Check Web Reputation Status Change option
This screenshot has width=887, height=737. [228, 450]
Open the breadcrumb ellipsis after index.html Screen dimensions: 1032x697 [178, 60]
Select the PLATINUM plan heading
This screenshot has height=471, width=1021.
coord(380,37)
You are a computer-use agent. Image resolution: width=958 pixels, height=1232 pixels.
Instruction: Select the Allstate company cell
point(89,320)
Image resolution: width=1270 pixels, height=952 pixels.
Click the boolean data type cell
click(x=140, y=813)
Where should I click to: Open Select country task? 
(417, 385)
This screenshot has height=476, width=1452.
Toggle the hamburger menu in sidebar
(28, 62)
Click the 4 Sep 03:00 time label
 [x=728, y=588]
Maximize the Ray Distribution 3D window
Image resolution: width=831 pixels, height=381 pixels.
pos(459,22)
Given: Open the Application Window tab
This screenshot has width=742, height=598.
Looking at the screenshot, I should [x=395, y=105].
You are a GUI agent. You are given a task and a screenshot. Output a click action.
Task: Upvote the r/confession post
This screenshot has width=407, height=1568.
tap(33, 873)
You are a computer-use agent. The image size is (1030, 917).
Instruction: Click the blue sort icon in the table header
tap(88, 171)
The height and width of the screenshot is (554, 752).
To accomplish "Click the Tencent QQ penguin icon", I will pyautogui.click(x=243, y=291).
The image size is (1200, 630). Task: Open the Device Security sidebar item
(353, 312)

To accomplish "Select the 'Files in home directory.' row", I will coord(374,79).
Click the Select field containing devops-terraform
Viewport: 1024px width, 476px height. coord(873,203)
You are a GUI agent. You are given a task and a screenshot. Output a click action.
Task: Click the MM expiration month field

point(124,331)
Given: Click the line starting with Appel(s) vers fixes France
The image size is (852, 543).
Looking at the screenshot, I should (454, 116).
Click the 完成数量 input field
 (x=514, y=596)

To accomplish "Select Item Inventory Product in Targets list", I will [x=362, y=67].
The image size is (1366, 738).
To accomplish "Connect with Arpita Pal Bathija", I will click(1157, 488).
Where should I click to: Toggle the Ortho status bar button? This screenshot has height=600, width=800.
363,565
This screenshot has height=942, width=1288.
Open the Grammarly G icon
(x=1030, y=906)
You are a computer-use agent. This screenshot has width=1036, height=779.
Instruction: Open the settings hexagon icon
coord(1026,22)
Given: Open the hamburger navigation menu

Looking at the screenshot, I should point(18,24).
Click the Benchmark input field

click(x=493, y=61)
----------
Aim of the exercise → Lines from the one holding "This screenshot has width=407, height=1568." through the end of the material above should be output exactly, and all others skipped.

Exercise response →
This screenshot has width=407, height=1568.
tap(33, 873)
You are a computer-use agent. The image size is (1030, 917).
Instruction: Click the blue sort icon in the table header
tap(88, 171)
The height and width of the screenshot is (554, 752).
To accomplish "Click the Tencent QQ penguin icon", I will pyautogui.click(x=243, y=291).
The image size is (1200, 630). Task: Open the Device Security sidebar item
(353, 312)

To accomplish "Select the 'Files in home directory.' row", I will coord(374,79).
Click the Select field containing devops-terraform
Viewport: 1024px width, 476px height. coord(873,203)
You are a GUI agent. You are given a task and a screenshot. Output a click action.
Task: Click the MM expiration month field

point(124,331)
Given: Click the line starting with Appel(s) vers fixes France
The image size is (852, 543).
Looking at the screenshot, I should (454, 116).
Click the 完成数量 input field
 (x=514, y=596)

To accomplish "Select Item Inventory Product in Targets list", I will [x=362, y=67].
The image size is (1366, 738).
To accomplish "Connect with Arpita Pal Bathija", I will click(1157, 488).
Where should I click to: Toggle the Ortho status bar button? This screenshot has height=600, width=800.
363,565
This screenshot has height=942, width=1288.
Open the Grammarly G icon
(x=1030, y=906)
You are a computer-use agent. This screenshot has width=1036, height=779.
Instruction: Open the settings hexagon icon
coord(1026,22)
Given: Open the hamburger navigation menu

Looking at the screenshot, I should point(18,24).
Click the Benchmark input field

click(x=493, y=61)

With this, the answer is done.